Kleine Gefühle
Lange Zeit dachte Sarah Lesch, es wären die großen Gesten, mit denen sie ihr Publikum erreicht.
Vor vier Jahren hat Sarah Lesch mit ihrem Song „Testament“ für eine Kontroverse gesorgt, weil er ohne ihre Absicht auch Rechtsextremen gefiel. Doch davon beirren lassen hat die Musikerin sich nicht: Heute sind ihre Texte offener als je zuvor. Auf ihrem neuen Album erzählt sie die kleinen Geschichten aus ihrem Alltag – was durchaus Überwindung kostet, wie sie im Interview erzählt.
Sarah, dein neues Album heißt „Der Einsamkeit zum Trotze“. Dabei geht es aber in vielen Liedern um Aspekte der Zweisamkeit. Also meinst du eher eine grundlegende, existenzielle Einsamkeit?

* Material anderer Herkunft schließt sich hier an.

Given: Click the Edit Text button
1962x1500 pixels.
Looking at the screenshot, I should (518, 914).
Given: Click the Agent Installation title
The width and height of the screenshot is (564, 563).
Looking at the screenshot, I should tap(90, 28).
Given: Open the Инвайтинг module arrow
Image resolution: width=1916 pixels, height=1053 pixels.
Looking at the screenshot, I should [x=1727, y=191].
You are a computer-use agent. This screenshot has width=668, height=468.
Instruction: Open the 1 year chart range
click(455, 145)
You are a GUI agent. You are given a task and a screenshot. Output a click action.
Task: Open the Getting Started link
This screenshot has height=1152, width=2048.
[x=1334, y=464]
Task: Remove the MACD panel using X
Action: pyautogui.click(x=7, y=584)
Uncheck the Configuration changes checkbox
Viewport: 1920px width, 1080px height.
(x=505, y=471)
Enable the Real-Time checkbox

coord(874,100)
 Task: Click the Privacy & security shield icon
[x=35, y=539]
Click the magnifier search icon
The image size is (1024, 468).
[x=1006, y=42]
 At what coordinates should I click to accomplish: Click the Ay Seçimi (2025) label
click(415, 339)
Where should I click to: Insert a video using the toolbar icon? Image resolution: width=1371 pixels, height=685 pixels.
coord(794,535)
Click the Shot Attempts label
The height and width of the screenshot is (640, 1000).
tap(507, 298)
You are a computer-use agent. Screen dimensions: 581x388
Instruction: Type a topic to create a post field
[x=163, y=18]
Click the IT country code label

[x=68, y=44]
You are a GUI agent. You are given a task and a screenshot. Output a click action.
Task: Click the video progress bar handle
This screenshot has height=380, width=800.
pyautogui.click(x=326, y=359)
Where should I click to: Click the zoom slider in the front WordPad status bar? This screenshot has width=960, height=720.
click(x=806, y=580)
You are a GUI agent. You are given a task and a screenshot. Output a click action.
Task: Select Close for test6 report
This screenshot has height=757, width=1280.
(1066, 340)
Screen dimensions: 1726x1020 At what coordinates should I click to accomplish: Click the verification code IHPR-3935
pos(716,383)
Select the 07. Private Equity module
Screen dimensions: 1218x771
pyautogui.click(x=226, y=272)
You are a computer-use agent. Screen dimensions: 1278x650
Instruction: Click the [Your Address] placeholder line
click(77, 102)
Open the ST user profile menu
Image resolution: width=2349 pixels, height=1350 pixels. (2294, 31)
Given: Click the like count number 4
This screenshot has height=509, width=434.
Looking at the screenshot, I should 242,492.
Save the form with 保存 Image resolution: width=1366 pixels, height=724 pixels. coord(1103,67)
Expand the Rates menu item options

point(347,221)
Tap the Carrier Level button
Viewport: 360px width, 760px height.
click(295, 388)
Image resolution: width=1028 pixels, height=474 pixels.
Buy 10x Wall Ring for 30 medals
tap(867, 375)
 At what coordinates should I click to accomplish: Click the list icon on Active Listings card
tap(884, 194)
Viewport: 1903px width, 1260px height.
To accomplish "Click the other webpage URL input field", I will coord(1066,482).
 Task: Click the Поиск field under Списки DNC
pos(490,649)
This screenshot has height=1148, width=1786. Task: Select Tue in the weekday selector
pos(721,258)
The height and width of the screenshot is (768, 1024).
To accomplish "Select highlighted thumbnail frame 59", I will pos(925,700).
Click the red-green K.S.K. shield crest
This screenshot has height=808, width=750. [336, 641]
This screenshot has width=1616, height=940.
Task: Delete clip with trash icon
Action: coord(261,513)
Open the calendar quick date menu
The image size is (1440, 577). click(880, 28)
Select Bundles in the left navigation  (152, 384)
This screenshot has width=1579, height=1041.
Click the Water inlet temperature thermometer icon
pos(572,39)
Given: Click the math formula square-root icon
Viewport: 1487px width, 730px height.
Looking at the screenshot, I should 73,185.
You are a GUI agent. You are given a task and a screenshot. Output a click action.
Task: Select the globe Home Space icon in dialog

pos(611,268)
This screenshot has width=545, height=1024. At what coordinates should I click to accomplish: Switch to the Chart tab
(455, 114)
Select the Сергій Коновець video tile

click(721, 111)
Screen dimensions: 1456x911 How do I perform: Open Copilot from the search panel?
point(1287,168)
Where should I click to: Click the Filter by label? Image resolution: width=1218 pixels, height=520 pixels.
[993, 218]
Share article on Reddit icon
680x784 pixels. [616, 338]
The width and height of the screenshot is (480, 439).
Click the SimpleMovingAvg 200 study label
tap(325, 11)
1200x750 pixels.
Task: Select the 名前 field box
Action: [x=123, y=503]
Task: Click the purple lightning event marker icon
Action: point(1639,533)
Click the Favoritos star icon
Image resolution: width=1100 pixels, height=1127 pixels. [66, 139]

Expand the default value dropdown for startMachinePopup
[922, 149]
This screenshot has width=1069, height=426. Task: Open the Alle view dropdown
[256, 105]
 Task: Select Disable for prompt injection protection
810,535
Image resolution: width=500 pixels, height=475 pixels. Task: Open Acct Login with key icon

Tatsächlich bin ich durch eine sehr, sehr einsame Zeit gegangen. Allerdings geht es wirklich weniger um konkretes Alleinsein, denn in den letzten Jahren waren mehr Menschen um mich als jemals zuvor. Ich habe mich in mich selbst zurückgezogen. Als Musikerin war ich nur noch unterwegs. Gleichzeitig musste ich lernen, damit umzugehen, dass viele Leute mich als Projektionsfläche sehen oder mich besonders toll finden. Das kann auch einsam machen.
Du bist in deinen Liedern sehr offen und verletzlich. Kann man sich daran gewöhnen, oder kostet es immer wieder Überwindung?
Einfacher wird es jedenfalls nicht. Ich erlebe mein Leben immer in Phasen oder Zyklen. Es gibt dann so Momente, in denen ich merke: Mir geht es nicht gut, aber ich weiß noch nicht, woran es liegt. Ich brauche erst die Songs, damit sie es mir erklären. Wenn ein Lied dann da ist, habe ich nicht mehr den Stress, darüber reden zu müssen; ich freue mich sogar, es zu teilen. In den letzten Jahren hat mich die Öffentlichkeit allerdings ein bisschen scheu gemacht. Ich musste erst den Mut wiederfinden, die ganz kleinen, verborgenen Geschichten zu erzählen – wie zum Beispiel in dem Lied über meinen Opa.
… „Tod eines freundlichen Riesen“ …
Genau. Darin geht es um ein sehr zartes, feines Gefühl. Man sitzt gemeinsam in der Stube und erkennt: Ich muss immer an den Tod denken und daran, dass ich ihn irgendwann verliere. Zum Glück hatte ich einen ganz tollen Produzenten – ich habe ihm das Lied vorgespielt, und wir waren beide sehr ergriffen. Er war es, der dann gesagt hat: Das kommt auf jeden Fall auf die Platte. Du musst es nicht noch künstlich aufblasen, dieses kleine Gefühl reicht total. Das ist mir früher leichter gefallen. Mit dem Erfolg kommt der Gedanke, dass man alles größer und geiler machen muss, damit es ausreicht. Dabei ist das natürlich Unsinn, denn genau diese Alltagsgeschichten haben ja erst zum Erfolg geführt.